Try it: Give again, word for word, every line below from the one that has "SIR THOMAS BEECHAM: THE" through the one that has "[Previous announcement] (13, 7)", both included, and no others.

Input data:
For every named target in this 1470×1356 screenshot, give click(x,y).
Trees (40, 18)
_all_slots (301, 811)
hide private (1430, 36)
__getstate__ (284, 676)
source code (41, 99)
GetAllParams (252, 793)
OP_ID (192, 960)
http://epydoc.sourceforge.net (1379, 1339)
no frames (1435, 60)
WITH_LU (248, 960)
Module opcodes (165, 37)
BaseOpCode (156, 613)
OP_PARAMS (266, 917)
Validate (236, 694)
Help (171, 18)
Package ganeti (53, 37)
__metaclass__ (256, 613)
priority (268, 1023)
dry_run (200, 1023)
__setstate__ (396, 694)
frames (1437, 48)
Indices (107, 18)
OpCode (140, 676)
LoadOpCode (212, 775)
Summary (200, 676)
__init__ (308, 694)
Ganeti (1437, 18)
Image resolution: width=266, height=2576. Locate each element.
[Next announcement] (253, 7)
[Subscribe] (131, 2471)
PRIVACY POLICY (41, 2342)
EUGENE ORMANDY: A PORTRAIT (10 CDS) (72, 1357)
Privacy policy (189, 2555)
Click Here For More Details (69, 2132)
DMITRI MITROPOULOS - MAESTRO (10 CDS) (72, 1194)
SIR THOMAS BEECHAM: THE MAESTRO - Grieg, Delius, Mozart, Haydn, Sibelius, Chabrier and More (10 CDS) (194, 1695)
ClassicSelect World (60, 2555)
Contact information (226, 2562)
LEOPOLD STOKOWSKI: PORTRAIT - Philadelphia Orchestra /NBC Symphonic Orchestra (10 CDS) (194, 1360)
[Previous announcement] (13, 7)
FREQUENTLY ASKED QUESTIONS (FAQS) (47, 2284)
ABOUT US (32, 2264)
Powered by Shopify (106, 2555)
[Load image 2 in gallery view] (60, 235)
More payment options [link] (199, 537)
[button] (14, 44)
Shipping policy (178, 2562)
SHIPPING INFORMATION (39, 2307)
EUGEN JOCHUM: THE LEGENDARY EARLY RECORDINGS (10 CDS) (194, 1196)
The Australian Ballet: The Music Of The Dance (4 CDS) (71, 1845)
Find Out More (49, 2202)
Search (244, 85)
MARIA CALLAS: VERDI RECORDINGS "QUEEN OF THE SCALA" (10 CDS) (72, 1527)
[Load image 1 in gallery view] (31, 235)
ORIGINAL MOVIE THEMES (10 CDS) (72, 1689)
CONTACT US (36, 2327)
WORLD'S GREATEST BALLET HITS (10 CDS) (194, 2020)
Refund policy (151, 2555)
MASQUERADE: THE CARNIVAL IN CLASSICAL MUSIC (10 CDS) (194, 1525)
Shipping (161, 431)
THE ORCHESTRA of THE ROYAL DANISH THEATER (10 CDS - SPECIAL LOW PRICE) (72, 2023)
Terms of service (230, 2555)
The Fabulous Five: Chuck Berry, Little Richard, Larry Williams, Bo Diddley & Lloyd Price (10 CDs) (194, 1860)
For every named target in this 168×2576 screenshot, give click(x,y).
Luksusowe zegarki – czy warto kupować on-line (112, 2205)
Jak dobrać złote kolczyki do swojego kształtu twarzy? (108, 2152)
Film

Answer for the task:
SIR THOMAS BEECHAM: THE MAESTRO - Grieg, Delius, Mozart, Haydn, Sibelius, Chabrier and More (10 CDS) (194, 1695)
ClassicSelect World (60, 2555)
Contact information (226, 2562)
LEOPOLD STOKOWSKI: PORTRAIT - Philadelphia Orchestra /NBC Symphonic Orchestra (10 CDS) (194, 1360)
[Previous announcement] (13, 7)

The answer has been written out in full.